For this exercise, write out each entry below exactly, omitting the images.
· · · · · · ·
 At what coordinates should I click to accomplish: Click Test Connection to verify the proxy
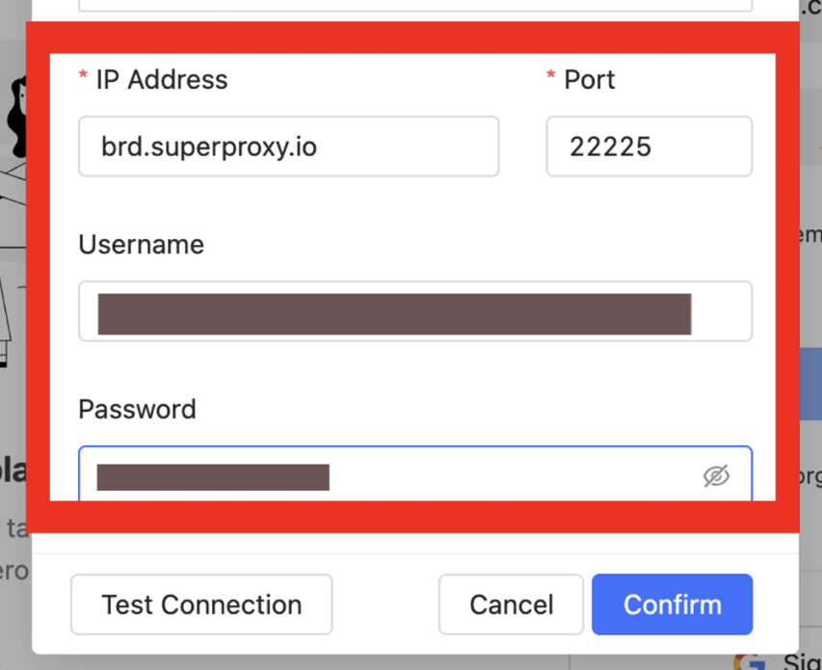click(200, 604)
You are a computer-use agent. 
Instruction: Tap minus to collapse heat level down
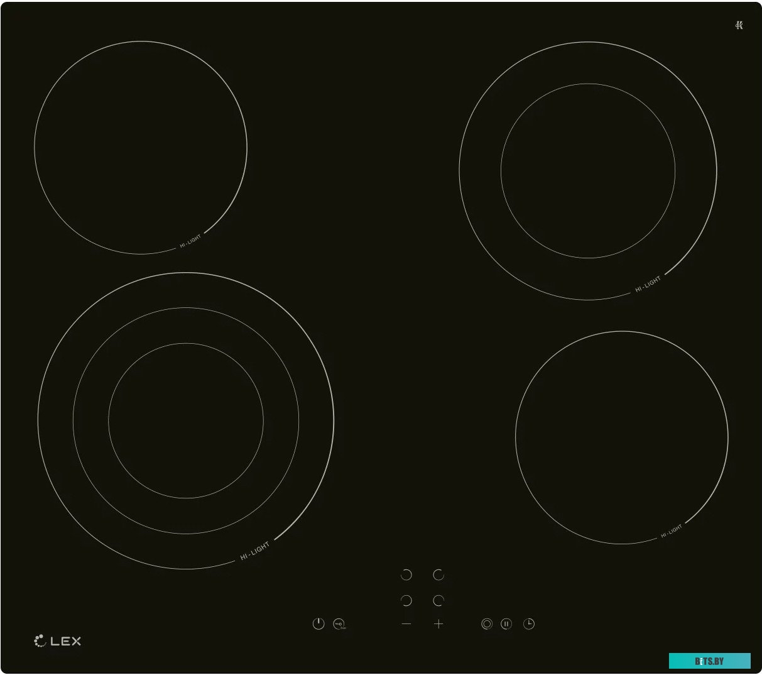(407, 623)
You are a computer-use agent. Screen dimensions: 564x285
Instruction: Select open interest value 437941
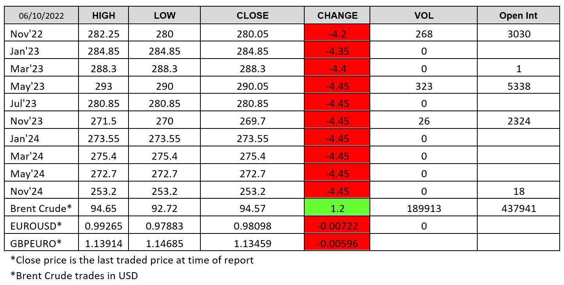518,208
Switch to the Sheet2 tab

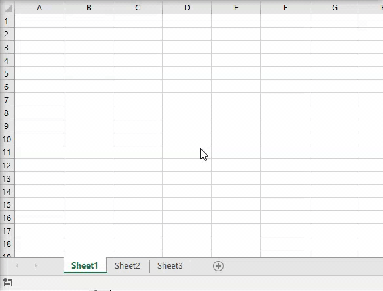127,265
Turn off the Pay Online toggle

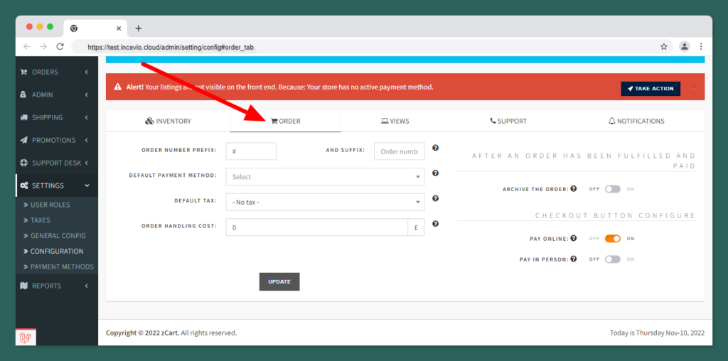[612, 239]
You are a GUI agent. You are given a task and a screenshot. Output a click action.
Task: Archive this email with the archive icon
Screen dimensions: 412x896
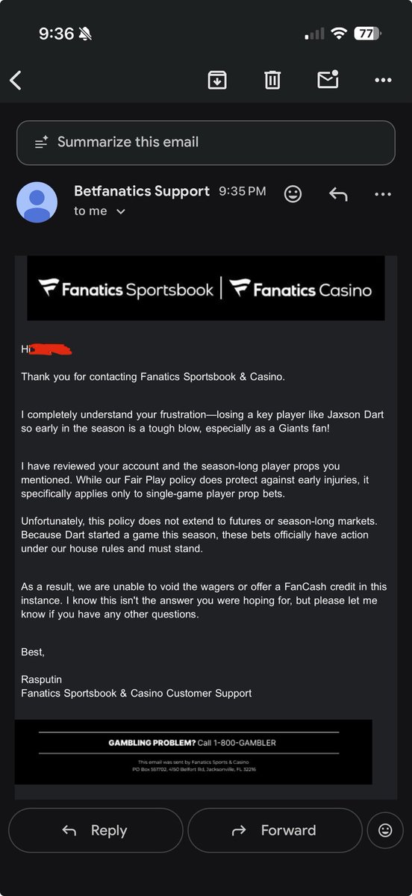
· · · · · · ·
* **Solution to the exercise**:
 At what coordinates should I click to accomplish: Click Test Connection to verify the proxy
click(200, 604)
You are a computer-use agent. 
Instruction: Tap minus to collapse heat level down
(407, 623)
You are a computer-use agent. Screen dimensions: 564x285
Instruction: Select open interest value 437941
518,208
Switch to the Sheet2 tab

127,265
Turn off the Pay Online toggle

[612, 239]
You are a GUI agent. You are given a task and a screenshot. Output a click action.
Task: Archive this email with the archive icon
Screen dimensions: 412x896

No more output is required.